Le violenze sarebbero iniziate nel 1987 quando la vittima aveva soltanto cinque anni, per poi continuare fino al 1992, periodo in cui il bambino frequentava la parrocchia e l’oratorio.

Presunte molestie da parte del prete che in un primo momento il bambino era stato indotto a pensare fossero cose normali.

Con il passare degli anni, però, quel bambino si è reso conto che quei gesti avevano un significato molto diverso.

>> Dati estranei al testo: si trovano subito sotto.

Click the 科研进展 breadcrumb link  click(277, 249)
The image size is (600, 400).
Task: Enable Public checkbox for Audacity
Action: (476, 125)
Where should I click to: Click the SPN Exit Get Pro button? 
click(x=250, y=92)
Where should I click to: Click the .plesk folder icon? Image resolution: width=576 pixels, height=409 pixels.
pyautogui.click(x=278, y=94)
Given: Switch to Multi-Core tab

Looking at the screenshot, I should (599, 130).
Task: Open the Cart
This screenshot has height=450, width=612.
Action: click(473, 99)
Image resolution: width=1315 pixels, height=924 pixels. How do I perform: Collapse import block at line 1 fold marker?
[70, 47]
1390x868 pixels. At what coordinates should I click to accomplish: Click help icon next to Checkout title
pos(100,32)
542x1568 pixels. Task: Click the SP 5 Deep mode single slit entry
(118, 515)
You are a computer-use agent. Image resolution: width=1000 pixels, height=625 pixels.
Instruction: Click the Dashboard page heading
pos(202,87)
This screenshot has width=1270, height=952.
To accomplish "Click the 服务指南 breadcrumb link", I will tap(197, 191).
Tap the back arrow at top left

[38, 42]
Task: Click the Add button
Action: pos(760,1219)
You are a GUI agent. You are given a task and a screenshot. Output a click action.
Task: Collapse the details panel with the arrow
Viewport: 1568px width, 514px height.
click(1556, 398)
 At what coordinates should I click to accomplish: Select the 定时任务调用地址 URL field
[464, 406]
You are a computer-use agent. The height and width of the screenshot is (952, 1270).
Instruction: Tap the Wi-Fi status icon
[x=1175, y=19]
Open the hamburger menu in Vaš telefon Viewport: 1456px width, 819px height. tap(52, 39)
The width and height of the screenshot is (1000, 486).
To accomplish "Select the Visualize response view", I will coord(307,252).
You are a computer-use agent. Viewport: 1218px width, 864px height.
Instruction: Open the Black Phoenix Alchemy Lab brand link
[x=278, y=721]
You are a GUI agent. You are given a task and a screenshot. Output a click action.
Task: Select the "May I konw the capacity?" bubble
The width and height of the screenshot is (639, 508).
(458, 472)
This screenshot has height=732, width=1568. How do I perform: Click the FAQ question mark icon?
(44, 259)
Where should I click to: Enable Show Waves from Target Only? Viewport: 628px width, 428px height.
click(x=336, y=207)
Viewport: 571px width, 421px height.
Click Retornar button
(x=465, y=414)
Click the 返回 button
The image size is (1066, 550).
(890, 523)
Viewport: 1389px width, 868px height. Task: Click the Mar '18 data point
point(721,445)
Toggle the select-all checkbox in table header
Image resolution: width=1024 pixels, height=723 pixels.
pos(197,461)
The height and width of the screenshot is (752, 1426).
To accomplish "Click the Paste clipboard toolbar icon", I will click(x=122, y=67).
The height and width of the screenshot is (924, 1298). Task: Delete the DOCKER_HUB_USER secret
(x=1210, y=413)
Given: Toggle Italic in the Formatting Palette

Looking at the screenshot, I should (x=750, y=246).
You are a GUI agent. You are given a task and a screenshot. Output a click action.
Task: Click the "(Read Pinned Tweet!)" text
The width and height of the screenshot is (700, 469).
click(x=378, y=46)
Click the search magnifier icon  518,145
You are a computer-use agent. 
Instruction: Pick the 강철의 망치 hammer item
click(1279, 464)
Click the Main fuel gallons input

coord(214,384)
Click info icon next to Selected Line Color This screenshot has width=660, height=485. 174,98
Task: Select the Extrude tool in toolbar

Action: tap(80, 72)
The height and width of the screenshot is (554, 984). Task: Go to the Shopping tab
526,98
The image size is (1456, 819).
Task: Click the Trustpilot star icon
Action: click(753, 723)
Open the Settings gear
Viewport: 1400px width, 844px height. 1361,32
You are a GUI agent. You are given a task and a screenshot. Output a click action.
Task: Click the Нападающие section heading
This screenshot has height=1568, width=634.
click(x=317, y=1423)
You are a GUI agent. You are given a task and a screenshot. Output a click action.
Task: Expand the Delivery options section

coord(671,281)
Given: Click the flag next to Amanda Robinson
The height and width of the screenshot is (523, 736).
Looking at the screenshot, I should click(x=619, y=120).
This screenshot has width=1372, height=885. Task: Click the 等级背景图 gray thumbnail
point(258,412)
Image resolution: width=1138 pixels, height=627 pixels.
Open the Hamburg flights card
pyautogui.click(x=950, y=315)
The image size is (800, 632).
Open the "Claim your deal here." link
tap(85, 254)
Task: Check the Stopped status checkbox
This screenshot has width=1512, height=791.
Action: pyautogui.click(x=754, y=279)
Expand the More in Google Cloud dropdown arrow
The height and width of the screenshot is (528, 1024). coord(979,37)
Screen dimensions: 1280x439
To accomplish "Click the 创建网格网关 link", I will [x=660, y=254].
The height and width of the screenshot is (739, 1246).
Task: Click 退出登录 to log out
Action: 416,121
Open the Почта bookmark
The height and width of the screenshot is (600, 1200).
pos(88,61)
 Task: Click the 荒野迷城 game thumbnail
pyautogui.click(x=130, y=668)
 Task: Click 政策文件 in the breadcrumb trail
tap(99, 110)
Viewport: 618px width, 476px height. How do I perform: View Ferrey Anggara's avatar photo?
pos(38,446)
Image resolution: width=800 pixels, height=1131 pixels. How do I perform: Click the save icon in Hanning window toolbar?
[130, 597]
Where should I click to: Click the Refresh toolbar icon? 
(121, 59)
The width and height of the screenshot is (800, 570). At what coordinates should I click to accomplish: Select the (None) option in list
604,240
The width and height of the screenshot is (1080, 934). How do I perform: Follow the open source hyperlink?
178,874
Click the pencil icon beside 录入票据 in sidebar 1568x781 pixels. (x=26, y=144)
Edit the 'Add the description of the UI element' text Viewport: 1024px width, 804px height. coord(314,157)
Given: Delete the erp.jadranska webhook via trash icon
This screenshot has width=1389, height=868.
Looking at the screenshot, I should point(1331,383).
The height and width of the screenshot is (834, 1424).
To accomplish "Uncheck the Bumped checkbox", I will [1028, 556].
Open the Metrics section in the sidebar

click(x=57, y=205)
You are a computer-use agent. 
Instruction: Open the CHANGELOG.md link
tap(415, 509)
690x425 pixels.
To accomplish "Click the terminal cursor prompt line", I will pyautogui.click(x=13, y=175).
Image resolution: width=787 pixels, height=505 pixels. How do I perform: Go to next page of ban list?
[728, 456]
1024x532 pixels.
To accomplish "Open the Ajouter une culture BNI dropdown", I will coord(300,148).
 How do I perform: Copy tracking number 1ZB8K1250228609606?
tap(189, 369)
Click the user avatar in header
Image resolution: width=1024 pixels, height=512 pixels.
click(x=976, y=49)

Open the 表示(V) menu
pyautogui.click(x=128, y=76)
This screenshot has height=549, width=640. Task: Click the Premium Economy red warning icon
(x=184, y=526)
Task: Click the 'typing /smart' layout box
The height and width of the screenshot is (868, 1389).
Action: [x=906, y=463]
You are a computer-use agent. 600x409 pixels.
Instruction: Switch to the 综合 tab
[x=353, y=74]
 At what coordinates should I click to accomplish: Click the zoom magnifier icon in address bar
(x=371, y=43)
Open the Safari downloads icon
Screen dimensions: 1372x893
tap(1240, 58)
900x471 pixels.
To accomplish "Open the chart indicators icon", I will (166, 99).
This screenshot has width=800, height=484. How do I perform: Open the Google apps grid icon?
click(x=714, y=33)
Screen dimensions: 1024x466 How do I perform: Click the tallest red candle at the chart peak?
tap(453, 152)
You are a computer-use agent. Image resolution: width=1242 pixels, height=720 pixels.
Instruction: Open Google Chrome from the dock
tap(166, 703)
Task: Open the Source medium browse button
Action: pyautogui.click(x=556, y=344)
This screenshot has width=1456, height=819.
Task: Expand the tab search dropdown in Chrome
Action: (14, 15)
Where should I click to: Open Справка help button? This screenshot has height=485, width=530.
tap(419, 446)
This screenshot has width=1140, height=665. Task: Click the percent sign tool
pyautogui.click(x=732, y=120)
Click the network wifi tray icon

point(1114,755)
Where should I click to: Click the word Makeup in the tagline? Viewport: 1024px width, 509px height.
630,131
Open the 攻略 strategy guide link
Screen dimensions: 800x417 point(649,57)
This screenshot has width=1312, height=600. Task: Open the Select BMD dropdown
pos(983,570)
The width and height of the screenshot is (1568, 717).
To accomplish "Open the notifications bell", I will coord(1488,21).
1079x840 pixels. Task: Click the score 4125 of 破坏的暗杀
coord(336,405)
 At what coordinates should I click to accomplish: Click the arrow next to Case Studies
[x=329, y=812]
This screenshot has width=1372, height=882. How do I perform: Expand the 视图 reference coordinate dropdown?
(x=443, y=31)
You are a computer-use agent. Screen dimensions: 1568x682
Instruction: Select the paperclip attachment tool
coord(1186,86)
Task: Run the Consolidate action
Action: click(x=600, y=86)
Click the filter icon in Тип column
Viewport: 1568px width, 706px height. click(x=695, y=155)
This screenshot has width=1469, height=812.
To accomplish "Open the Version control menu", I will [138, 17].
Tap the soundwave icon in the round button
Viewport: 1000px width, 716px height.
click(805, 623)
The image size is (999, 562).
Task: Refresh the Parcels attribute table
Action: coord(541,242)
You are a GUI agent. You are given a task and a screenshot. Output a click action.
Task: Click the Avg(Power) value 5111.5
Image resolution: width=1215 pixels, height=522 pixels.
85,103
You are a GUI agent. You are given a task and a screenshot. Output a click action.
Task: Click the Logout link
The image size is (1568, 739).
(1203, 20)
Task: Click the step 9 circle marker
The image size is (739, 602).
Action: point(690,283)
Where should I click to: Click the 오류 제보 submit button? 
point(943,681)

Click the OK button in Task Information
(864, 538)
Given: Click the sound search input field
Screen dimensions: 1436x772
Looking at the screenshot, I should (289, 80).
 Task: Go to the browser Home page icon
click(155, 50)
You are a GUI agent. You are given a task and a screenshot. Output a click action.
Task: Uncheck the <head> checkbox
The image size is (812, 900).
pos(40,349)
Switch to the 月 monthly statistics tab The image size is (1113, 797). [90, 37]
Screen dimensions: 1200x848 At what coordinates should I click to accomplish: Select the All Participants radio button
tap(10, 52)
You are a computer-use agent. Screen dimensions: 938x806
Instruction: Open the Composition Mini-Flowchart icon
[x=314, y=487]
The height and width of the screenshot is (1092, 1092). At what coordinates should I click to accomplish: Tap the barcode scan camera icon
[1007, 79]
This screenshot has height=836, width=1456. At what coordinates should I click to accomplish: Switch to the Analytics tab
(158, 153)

E ha cominciato a soffrirne.

Oggi quel bimbo ha 37 anni e per cercare di superare quel trauma si è dovuto rivolgere ad alcuni psichiatri che, alla fine, vincendo la sua resistenza, sono riusciti a farlo parlare.

Vincendo la vergogna che per anni lo aveva zittito, nei giorni scorsi si è presentato dai carabinieri e ha raccontato tutta la sua verità.

Ha raccontato con estrema precisione le violenze subite quando frequentava l’oratorio.

Ora gli uomini dell’Arma sono al lavoro per trovare ulteriori riscontri a quelle terribili accuse. Il bambino sarebbe stato molestato a partire dall’età di cinque anni da un prete che ora di anni ne ha 76.

Un’indagine svolta nella riservatezza più assoluta, ma assolutamente dovuta per la gravità delle accuse.

L’uomo, secondo quanto appreso, non poteva più reggere il peso di quelle violenze tenute nascoste troppo a lungo.